Mas o que ficou na minha cabeça enquanto eu fazia é o quanto eu gosto de desenrolar conversas em texto. Quase tanto quanto ler uma bem feita. E então eu decidi falar um pouquinho sobre o que eu acho que faz um bom diálogo e o que faz um diálogo terrível.

Veja bem, eu não sou nenhuma autoridade no assunto. Minha única experiência relevante é falar sem parar quando estou nervoso e o silêncio parece julgamento.

Se for o suficiente para você, o texto também pode ser.

O desafio de escrever diálogos

Eu queria muito lembrar de tudo que já li sobre o tema para poder citar aqui, mas tenho medo de voltar às fontes e perceber que estou fazendo tudo errado.
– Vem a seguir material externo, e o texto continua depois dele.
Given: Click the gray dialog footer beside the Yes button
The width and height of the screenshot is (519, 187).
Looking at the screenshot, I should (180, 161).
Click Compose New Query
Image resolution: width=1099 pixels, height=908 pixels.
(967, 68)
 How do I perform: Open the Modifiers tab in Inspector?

Vai que eu interpretei mal uma dica e isso me condenou para sempre.

Quem é que volta para ver essas coisas depois?

Então, pela preguiça ou pela vontade de tirar isso da cabeça antes que eu esqueça, queria focar de verdade na minha prática e experiência com o tempo.

O maior desafio na hora de botar uma conversa em texto é que palavras não têm entonação e nem intenção. Não tem um olhar que não se sustenta ou um braço cruzado. É por isso que a maioria dos diálogos que vemos em livros se ancora muito em narração — eu disse enquanto pensava no que colocar no parágrafo seguinte.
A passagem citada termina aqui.